> **読解文**:
========================

フリーランス医師にとって、健康保険をどうするか? の問題は避けて通れません。高所得といわれている医師ですが、会社や病院を辞めるとこれまで勤務先が半額負担してくれていた社会保険料が全額負担になるため、しっかり考える必要があります。実は、健康保険には退職後も加入し続けられる「任意継続」という制度があることをご存知でしょうか?
今回は、勤務医を辞めてフリーランス医師になることを考えている方に向けて、健康保険任意継続制度の具体的な内容や、メリット、注意点などを解説します。
知らないと損する?「健康保険任意継続制度」とは
国民皆保険制度が根付いている日本において、勤務先の健康保険に加入していない人は、何らかの健康保険や共済に加入する権利と義務があります。ですから、退職する、またはフリーランス医師となる場合は、国民健康保険や医師国保に加入する方も多いと思います。
しかし、退職後の健康保険にはもうひとつの選択肢があることをご存知でしょうか? それが「健康保険任意継続制度」です。健康保険任意継続制度とは、退職したことで健康保険の加入資格を喪失した場合でも、一定の条件を満たすことにより、これまでの勤務先の健康保険に自己で加入し続けることができる制度です。
よって、フリーランス医師が加入できる保険の種類は以下の3つとなります。
①国民健康保険
個人事業主やフリーランスなど、自営業者が加入する医療保険です。医師国保、任意継続に加入できない場合でも国民健康保険には加入することができます。前年の所得に応じて保険料が決定します。
②医師国保(医師国民健康保険組合)
各都道府県の医師会が運営する保険制度です。都道府県により制度は異なりますが、多くの場合、医師会に所属する医師(従業員が5人未満の個人事業所の事業主)と家族、事業所の従業員が加入の対象となります。年収に関わらず、一律に保険料が決まっています。
③任意継続(勤務医を退職した会社の健康保険の継続)
勤務医を辞めて開業医やフリーランス医師となった場合でも、一定の条件を満たせば退職後に任意継続を選択加入することができます。退職時の給与額により、保険料が決定します。医師会の健康保険組合に加入している場合、多くの組合では任意継続制度がありますが、医師国民健康保険組合には任意継続制度がないため、注意が必要です。

========================

> **提供データ**:

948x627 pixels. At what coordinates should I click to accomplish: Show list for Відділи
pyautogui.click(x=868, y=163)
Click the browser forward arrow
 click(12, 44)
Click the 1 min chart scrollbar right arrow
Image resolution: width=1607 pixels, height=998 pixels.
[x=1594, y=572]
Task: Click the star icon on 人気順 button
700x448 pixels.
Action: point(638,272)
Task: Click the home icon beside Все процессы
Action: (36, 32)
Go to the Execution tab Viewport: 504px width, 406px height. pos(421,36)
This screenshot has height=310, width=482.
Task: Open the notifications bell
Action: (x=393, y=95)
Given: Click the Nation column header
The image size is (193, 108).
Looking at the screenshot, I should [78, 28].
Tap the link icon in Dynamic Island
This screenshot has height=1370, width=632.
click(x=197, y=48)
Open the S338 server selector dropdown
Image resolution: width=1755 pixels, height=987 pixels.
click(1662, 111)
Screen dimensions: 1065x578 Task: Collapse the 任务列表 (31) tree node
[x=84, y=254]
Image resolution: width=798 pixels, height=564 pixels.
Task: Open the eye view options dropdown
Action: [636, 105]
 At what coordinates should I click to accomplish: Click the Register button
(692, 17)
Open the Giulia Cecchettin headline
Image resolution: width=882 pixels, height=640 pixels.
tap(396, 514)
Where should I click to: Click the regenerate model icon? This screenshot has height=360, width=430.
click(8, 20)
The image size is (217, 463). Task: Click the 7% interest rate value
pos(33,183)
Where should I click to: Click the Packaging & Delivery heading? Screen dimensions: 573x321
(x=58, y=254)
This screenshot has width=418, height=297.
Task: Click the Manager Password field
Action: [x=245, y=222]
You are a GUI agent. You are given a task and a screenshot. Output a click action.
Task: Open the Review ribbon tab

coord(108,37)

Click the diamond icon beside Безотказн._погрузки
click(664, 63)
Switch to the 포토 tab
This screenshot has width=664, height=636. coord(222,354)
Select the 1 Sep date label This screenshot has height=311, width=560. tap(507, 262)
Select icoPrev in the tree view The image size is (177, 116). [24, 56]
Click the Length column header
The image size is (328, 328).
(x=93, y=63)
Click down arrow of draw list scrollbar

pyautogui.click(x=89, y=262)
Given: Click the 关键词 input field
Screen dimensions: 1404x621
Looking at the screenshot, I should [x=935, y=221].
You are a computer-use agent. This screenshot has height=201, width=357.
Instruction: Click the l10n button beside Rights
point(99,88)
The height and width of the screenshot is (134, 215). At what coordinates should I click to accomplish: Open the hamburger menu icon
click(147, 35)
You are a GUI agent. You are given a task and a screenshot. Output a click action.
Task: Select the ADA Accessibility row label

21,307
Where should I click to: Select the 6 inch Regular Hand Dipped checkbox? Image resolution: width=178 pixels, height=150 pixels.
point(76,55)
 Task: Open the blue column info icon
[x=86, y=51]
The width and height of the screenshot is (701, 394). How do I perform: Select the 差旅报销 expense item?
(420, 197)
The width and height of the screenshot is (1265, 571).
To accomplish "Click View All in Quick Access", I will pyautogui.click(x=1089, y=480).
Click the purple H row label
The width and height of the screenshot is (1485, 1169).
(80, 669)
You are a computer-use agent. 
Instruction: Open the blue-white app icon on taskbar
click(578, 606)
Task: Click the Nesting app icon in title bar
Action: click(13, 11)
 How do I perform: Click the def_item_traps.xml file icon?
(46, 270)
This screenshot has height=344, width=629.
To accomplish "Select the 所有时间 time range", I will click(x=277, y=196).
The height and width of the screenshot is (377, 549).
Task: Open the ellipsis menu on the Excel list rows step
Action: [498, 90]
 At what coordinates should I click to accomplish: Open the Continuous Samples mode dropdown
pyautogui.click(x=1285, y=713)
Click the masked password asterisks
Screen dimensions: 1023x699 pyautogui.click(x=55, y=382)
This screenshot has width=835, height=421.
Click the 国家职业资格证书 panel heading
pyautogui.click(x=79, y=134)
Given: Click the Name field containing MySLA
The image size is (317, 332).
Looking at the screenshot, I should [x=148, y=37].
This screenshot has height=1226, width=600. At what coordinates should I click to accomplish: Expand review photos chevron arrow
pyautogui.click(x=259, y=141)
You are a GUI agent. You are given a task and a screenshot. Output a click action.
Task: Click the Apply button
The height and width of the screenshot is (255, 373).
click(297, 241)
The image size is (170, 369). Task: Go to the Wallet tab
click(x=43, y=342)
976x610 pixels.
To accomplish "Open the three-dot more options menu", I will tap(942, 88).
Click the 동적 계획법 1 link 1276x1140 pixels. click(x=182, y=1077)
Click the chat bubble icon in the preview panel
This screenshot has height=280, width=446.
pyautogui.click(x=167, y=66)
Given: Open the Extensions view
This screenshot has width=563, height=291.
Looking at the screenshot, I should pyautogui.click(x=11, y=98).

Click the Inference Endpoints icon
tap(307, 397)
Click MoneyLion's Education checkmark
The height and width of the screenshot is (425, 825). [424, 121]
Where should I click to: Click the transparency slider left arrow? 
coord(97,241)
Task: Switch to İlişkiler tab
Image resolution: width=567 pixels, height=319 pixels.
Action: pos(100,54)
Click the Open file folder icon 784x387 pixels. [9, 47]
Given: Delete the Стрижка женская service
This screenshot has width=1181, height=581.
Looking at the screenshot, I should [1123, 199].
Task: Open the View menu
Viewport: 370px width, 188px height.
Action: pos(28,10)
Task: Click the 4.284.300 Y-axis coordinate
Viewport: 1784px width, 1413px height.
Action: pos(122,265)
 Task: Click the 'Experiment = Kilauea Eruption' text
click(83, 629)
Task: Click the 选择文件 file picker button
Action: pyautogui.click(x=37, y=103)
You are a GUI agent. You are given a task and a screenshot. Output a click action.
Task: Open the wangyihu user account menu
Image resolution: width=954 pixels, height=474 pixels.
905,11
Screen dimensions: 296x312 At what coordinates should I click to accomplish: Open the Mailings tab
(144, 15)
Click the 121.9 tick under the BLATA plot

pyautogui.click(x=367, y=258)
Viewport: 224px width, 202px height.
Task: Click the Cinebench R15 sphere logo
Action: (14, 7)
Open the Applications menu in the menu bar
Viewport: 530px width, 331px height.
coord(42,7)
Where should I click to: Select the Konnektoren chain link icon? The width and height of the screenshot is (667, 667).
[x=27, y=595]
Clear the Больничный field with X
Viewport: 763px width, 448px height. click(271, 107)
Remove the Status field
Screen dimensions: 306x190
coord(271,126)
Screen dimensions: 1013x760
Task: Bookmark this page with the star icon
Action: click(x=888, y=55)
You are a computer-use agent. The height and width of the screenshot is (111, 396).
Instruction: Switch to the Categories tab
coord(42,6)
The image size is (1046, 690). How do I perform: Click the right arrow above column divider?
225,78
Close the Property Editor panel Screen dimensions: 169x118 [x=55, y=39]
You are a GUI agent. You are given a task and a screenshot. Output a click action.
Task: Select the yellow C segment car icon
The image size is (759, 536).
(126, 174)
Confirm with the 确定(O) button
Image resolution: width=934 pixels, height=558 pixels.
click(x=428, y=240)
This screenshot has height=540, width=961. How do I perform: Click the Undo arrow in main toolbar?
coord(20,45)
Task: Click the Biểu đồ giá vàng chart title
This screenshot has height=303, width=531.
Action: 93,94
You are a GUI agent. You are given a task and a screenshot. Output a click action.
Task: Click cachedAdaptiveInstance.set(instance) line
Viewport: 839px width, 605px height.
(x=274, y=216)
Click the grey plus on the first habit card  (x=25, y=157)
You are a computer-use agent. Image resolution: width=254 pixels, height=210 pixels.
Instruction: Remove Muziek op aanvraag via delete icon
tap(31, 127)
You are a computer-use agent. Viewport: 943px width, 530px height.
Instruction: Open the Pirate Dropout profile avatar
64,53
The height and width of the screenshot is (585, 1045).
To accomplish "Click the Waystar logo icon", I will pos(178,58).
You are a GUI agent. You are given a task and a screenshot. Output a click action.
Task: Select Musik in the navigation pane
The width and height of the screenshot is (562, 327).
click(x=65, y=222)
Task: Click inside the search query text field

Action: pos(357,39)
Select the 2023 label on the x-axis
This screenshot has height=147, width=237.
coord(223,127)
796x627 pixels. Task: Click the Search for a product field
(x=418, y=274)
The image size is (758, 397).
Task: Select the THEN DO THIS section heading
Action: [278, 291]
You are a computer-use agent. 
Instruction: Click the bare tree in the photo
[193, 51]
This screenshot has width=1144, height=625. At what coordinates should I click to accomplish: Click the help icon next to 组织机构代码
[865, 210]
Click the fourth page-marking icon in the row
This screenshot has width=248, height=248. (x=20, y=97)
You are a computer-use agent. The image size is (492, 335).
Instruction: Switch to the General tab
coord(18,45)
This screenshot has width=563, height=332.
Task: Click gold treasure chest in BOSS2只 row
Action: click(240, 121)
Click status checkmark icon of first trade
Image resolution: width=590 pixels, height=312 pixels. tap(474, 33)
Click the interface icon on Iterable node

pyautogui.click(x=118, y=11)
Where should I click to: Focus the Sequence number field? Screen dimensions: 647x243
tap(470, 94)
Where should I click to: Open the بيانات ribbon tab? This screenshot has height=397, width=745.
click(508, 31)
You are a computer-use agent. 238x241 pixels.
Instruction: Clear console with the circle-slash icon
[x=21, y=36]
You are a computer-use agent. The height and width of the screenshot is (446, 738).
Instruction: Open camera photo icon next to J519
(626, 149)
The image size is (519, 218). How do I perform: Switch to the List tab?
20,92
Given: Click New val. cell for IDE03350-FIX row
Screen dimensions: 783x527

========================

> **課題内容**:
健康保険の任意継続に関する文章に照らし、次の1.〜3.がその内容と一致するかを「はい」か「いいえ」で判定してください。各判定には、決め手となる箇所を一字も変えずに引用して添えてください。
1. 医師国保の保険料は、年収に応じて決まる。
2. 任意継続の保険料は、退職時の給与額によって決まる。
3. 医師国民健康保険組合には、任意継続制度がある。

> **解答結果**:
1. いいえ。「年収に関わらず、一律に保険料が決まっています。」
2. はい。「退職時の給与額により、保険料が決定します。」
3. いいえ。「医師国民健康保険組合には任意継続制度がないため、注意が必要です。」